#### EXERCISE
Print the lines from the one containing "Task: Open the Reddit advertise icon" through the end of the material below, both included, exactly as they appear and without pictures.
··· DATA FOR PROCESSING
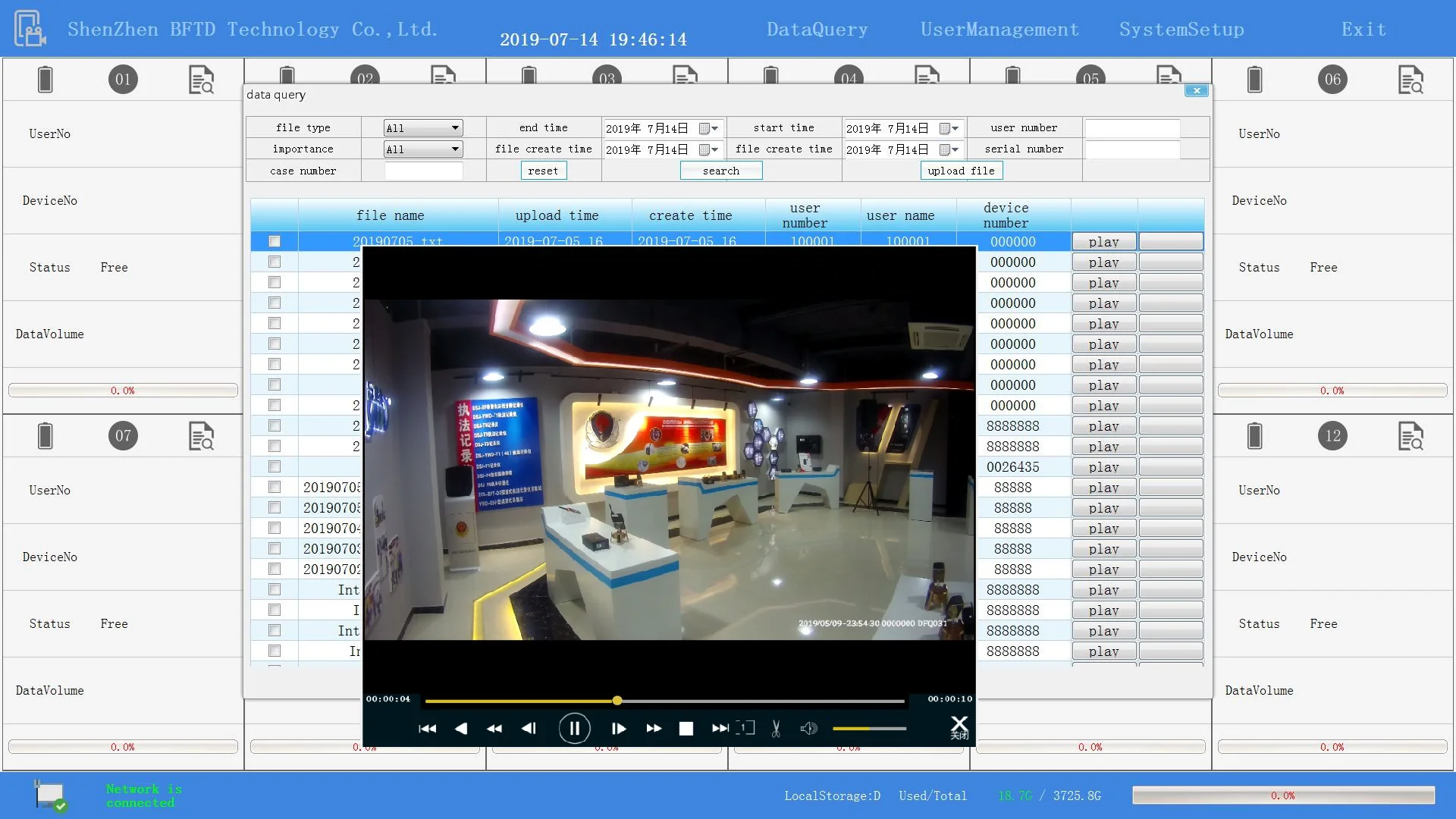Click the scissors clip icon
The image size is (1456, 819).
(776, 729)
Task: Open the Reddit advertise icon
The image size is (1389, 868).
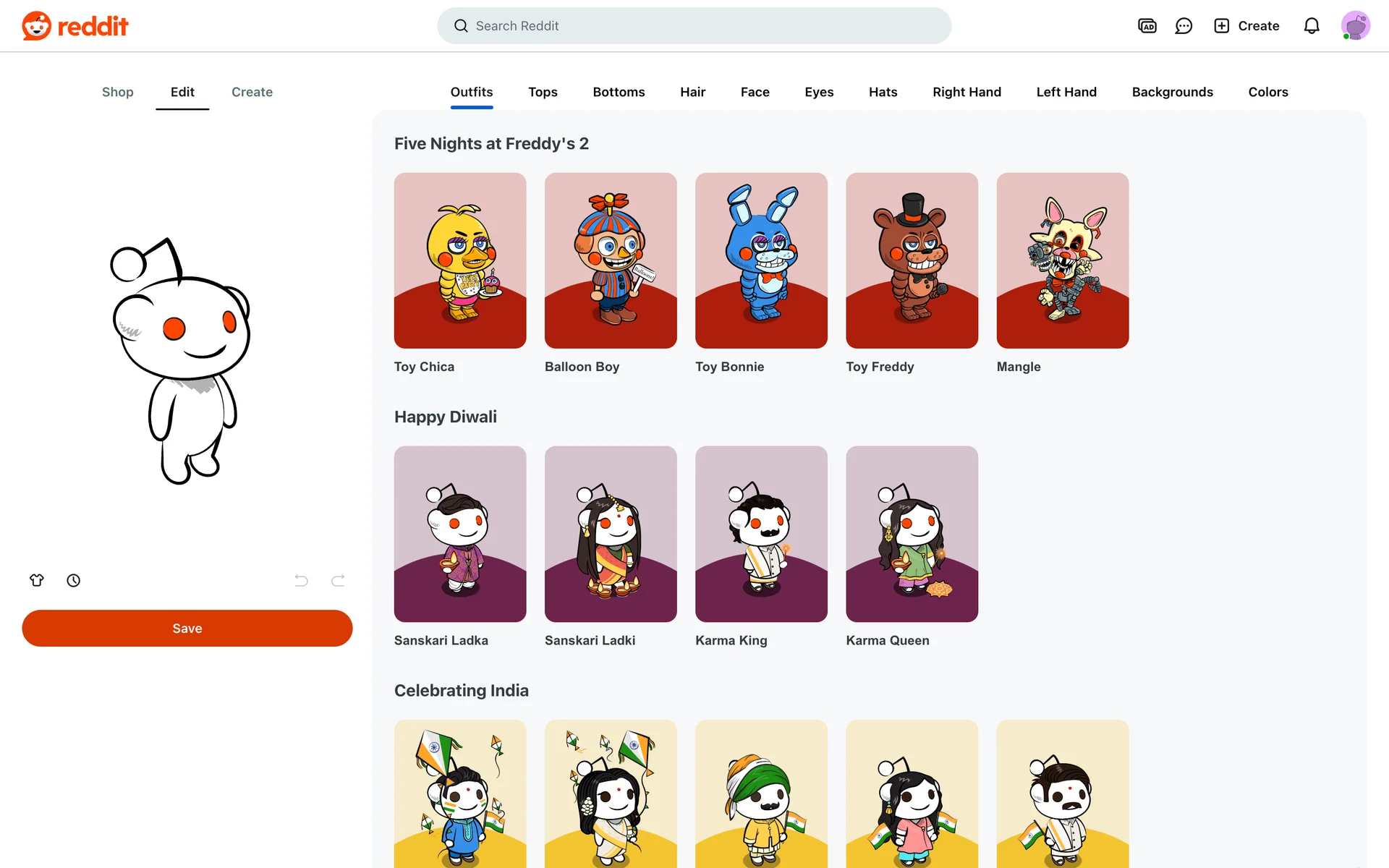Action: coord(1147,26)
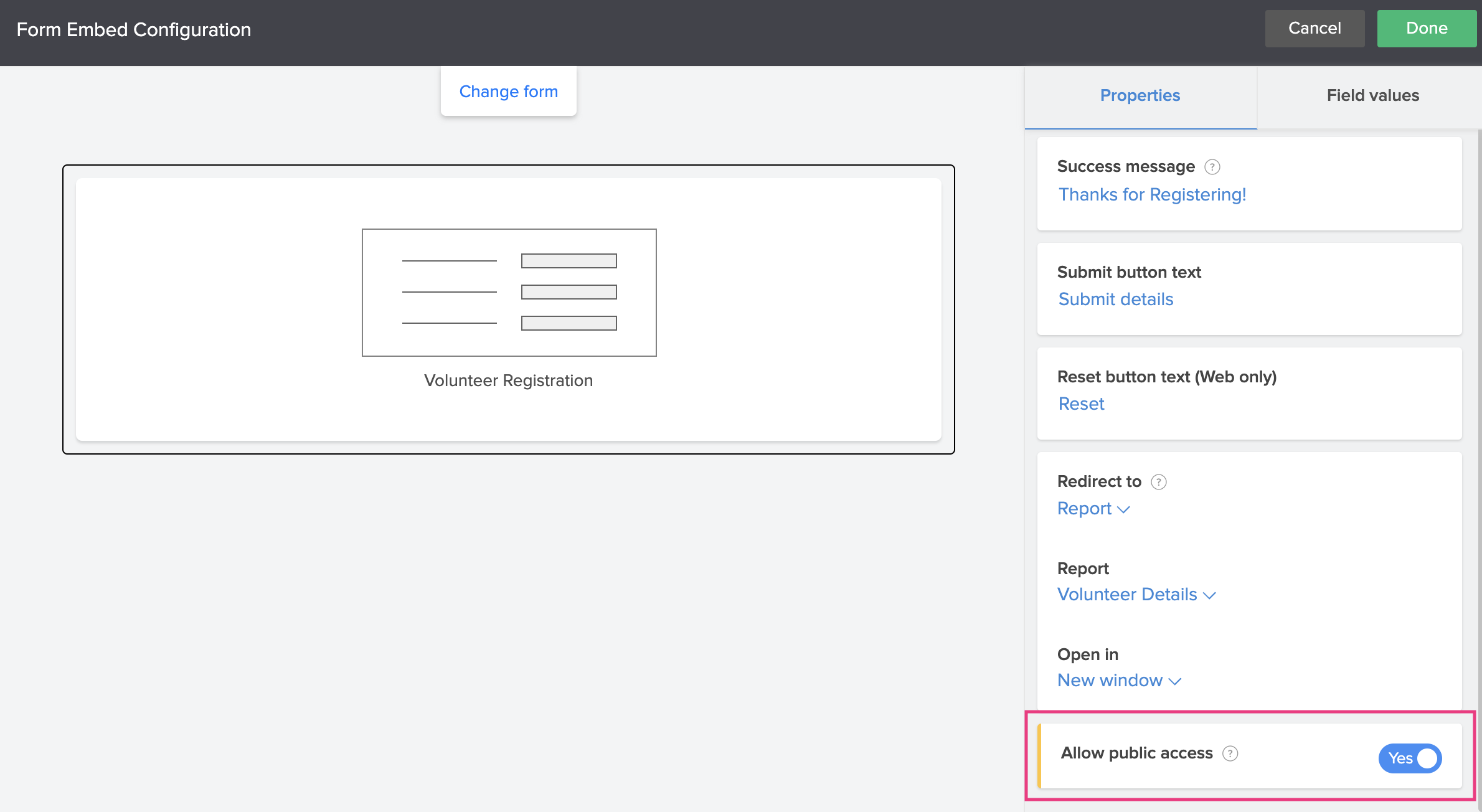Viewport: 1482px width, 812px height.
Task: Click the chevron arrow beside New window
Action: [x=1175, y=681]
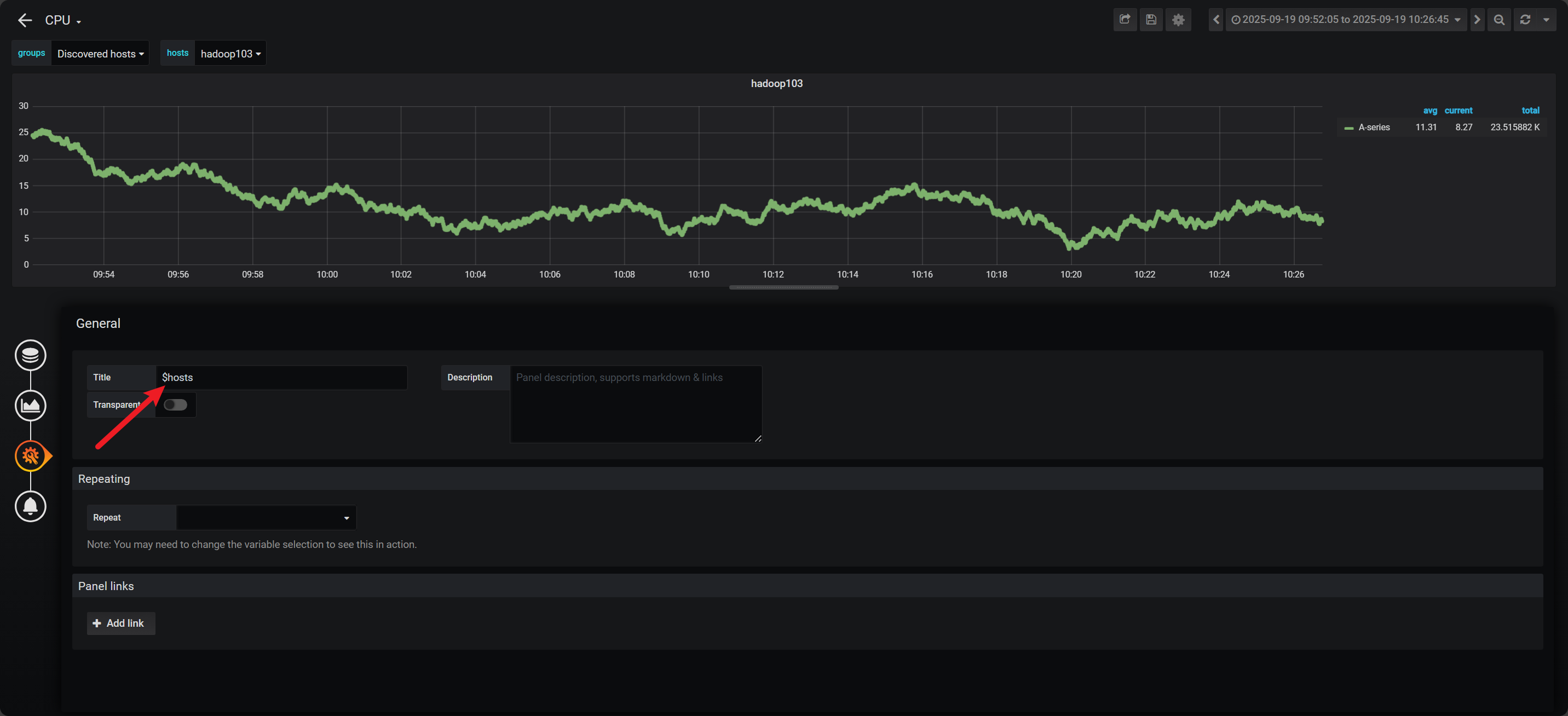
······
#### RESULT FOR THIS EXERCISE
Task: Open the Reddit advertise icon
The image size is (1389, 868).
Action: coord(1147,26)
Viewport: 1482px width, 812px height.
Task: Click the chevron arrow beside New window
Action: [x=1175, y=681]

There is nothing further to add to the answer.